Indeed, by chance I was travelling through the Alaskan wilderness last month, when I came across this little cabin in which I found a very old man who prided himself on his isolation from the outside world. When he heard I was from Ireland, the first thing he said was: "Ireland? Is that the place in which Alan Shatter will soon no longer be the Minister for Justice?"
So we are now looking at that award of 10 out of 10 for the unpredictability of Irish politics, and seeing a bit of inflation in there.

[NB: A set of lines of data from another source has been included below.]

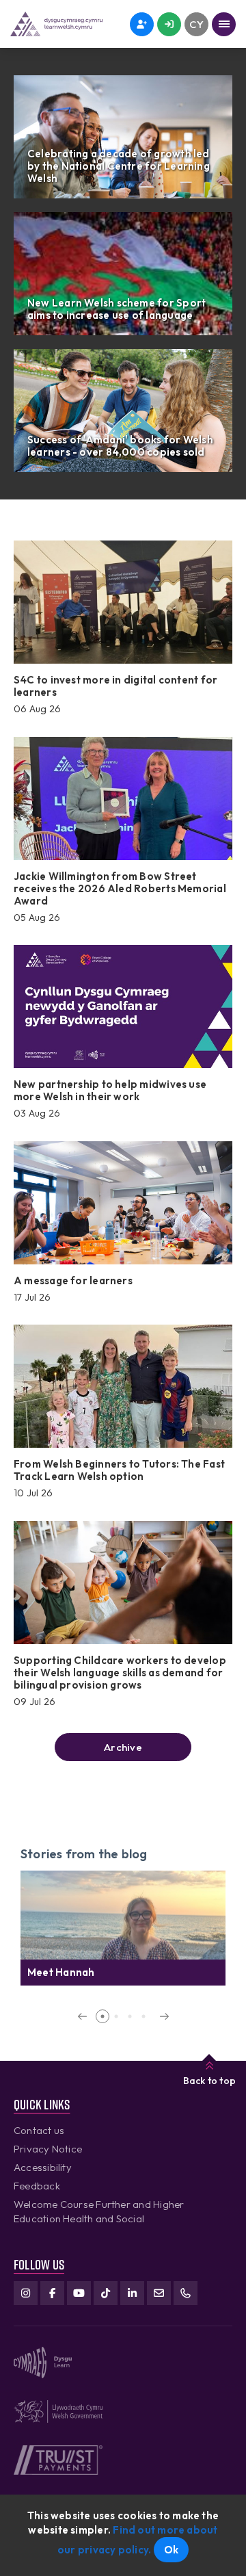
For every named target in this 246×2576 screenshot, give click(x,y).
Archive (123, 1747)
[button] (82, 2016)
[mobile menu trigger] (224, 24)
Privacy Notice (48, 2148)
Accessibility (43, 2167)
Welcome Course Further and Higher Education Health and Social (99, 2211)
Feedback (37, 2185)
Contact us (39, 2130)
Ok (171, 2549)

We'd be thinking more in terms of, say, two out of 10, though you then have to factor in the choice of Frances Fitzgerald as Shatter's replacement – would this be enough to justify pumping up that rating to a perfect 10?
Well in certain circumstances, the choice of a replacement might be truly remarkable – if you had, say, that "bearded lady" who represented Austria so brilliantly in the Eurovision, you would say with some justification: "I wonder who predicted this? Nobody."
But if you have a FG minister being replaced by another FG minister, you're not quite in that territory.
And yet as we try to understand the people of this strange sub-culture, we envy them too. How simple life must be, when such things make you happy.